Should you outsource occupational health to the Health and Work Service?
Beate O’Neil , August 06, 2014
The government’s free Health and Work Service is due to rollout in December 2014, but few organisations have a true understanding of what it is, and even fewer have started to develop an integration strategy.
In a nutshell, the Health and Work Service will provide access to occupational health assessments and general health and work advice to employees, employers and GPs with the aim of helping individuals with a health condition to either stay in or return to work. It has two elements:
- Assessment service: Once the employee has reached or is expected to reach four weeks of sickness absence, their GP will refer them to the Health and Work service for an assessment by an occupational health professional. The assessment will identify issues preventing the employee from returning to work and provide recommendations for treatment and advice on graduated return to work programmes.
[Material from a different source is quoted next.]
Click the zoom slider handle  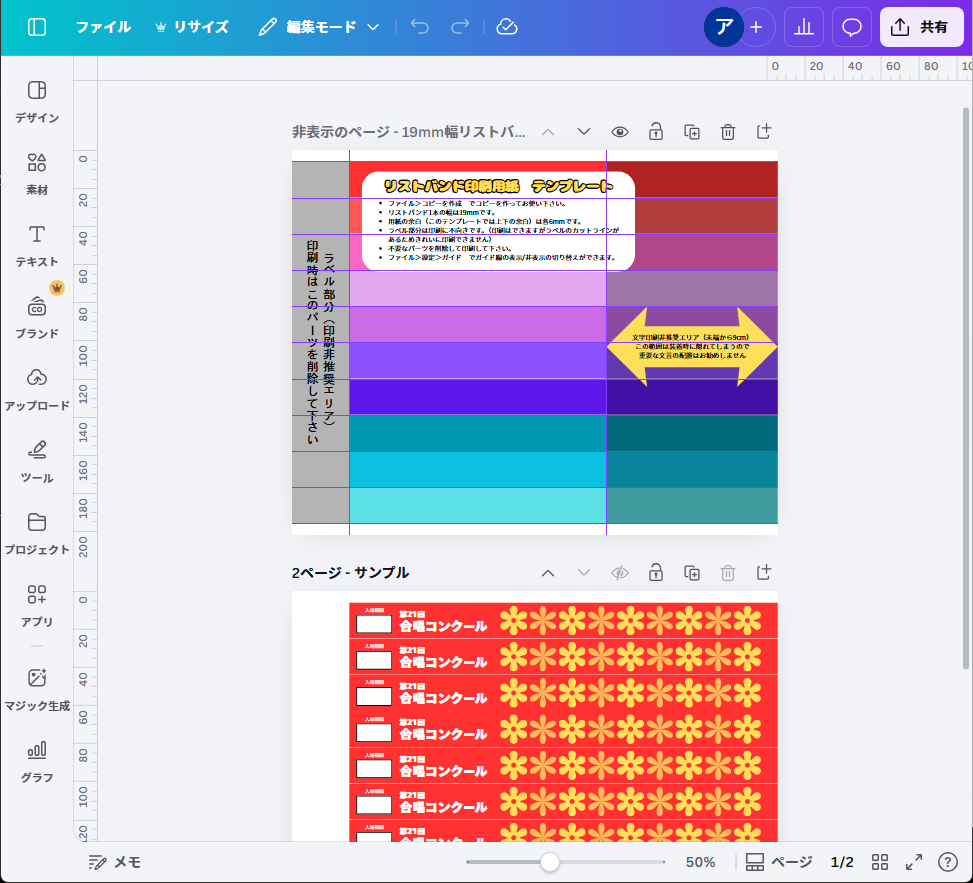pos(549,862)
- Advice service: Employers, employees and GPs will be able to access advice via a phone line and website.
These services will be of particular value to SME employers who do not regularly use occupational health services and need general guidance on how to manage absence cases as well as accommodate workplace adjustments.
Larger employers, or those with workers that require annual health screenings, are unlikely to rely on the service. Employers who proactively manage their absence cases are likely to put triggers in place to refer employees to occupational health long before the four-week mark, thus bypassing the government scheme.
All employers, from the smallest to the largest, will still have to consider how they will manage cases that are not deemed to fit the referral criteria. These include employees who:>
- Have already been seen by the Health and Work Service within the past 12 months;
- Have made a partial return to work; and,
- Have been absent from work for several months but are ready to return.
Employers will need to carefully consider the advantages and limitations of this service to properly plan for how they will utilise it. For example, what will you do if one of your employees is referred to the service without your knowledge and the employee shows up to work unexpectedly with a graduated return to work plan?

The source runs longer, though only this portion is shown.